*WHAT TO DO:* The records below must be transcribed precisely and in full.

Entries taken from a collection:
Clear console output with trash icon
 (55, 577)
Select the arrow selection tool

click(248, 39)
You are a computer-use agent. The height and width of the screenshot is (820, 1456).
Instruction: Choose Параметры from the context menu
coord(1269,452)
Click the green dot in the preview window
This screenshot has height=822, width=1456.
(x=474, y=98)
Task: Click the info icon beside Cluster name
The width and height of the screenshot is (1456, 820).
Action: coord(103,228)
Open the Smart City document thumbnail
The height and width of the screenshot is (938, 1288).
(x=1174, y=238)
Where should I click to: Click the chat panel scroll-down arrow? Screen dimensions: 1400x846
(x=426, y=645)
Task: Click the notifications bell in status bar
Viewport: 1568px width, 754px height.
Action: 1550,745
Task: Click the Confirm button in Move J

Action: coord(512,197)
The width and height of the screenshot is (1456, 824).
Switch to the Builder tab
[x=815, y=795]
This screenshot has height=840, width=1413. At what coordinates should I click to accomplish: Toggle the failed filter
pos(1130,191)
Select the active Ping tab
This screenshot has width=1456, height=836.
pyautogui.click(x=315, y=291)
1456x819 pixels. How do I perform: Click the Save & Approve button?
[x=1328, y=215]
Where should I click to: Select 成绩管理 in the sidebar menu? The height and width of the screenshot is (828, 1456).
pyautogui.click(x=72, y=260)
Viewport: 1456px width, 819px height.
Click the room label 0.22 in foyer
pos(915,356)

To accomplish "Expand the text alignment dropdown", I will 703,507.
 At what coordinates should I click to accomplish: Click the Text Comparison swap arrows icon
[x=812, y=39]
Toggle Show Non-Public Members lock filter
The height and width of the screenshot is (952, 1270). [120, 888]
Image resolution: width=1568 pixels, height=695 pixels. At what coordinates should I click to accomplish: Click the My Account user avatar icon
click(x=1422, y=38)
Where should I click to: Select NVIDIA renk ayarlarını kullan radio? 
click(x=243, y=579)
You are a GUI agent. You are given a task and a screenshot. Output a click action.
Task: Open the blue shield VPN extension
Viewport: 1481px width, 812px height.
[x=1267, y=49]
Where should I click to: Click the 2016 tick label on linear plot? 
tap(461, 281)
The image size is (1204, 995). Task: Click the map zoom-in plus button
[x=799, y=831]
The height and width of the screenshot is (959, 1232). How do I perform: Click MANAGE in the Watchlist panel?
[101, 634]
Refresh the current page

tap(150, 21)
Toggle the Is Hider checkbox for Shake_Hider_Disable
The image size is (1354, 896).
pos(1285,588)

*TASK ANSWER:*
Clear console output with trash icon
 (55, 577)
Select the arrow selection tool

click(248, 39)
You are a computer-use agent. The height and width of the screenshot is (820, 1456).
Instruction: Choose Параметры from the context menu
coord(1269,452)
Click the green dot in the preview window
This screenshot has height=822, width=1456.
(x=474, y=98)
Task: Click the info icon beside Cluster name
The width and height of the screenshot is (1456, 820).
Action: coord(103,228)
Open the Smart City document thumbnail
The height and width of the screenshot is (938, 1288).
(x=1174, y=238)
Where should I click to: Click the chat panel scroll-down arrow? Screen dimensions: 1400x846
(x=426, y=645)
Task: Click the notifications bell in status bar
Viewport: 1568px width, 754px height.
Action: 1550,745
Task: Click the Confirm button in Move J

Action: coord(512,197)
The width and height of the screenshot is (1456, 824).
Switch to the Builder tab
[x=815, y=795]
This screenshot has height=840, width=1413. At what coordinates should I click to accomplish: Toggle the failed filter
pos(1130,191)
Select the active Ping tab
This screenshot has width=1456, height=836.
pyautogui.click(x=315, y=291)
1456x819 pixels. How do I perform: Click the Save & Approve button?
[x=1328, y=215]
Where should I click to: Select 成绩管理 in the sidebar menu? The height and width of the screenshot is (828, 1456).
pyautogui.click(x=72, y=260)
Viewport: 1456px width, 819px height.
Click the room label 0.22 in foyer
pos(915,356)

To accomplish "Expand the text alignment dropdown", I will 703,507.
 At what coordinates should I click to accomplish: Click the Text Comparison swap arrows icon
[x=812, y=39]
Toggle Show Non-Public Members lock filter
The height and width of the screenshot is (952, 1270). [120, 888]
Image resolution: width=1568 pixels, height=695 pixels. At what coordinates should I click to accomplish: Click the My Account user avatar icon
click(x=1422, y=38)
Where should I click to: Select NVIDIA renk ayarlarını kullan radio? 
click(x=243, y=579)
You are a GUI agent. You are given a task and a screenshot. Output a click action.
Task: Open the blue shield VPN extension
Viewport: 1481px width, 812px height.
[x=1267, y=49]
Where should I click to: Click the 2016 tick label on linear plot? 
tap(461, 281)
The image size is (1204, 995). Task: Click the map zoom-in plus button
[x=799, y=831]
The height and width of the screenshot is (959, 1232). How do I perform: Click MANAGE in the Watchlist panel?
[101, 634]
Refresh the current page

tap(150, 21)
Toggle the Is Hider checkbox for Shake_Hider_Disable
The image size is (1354, 896).
pos(1285,588)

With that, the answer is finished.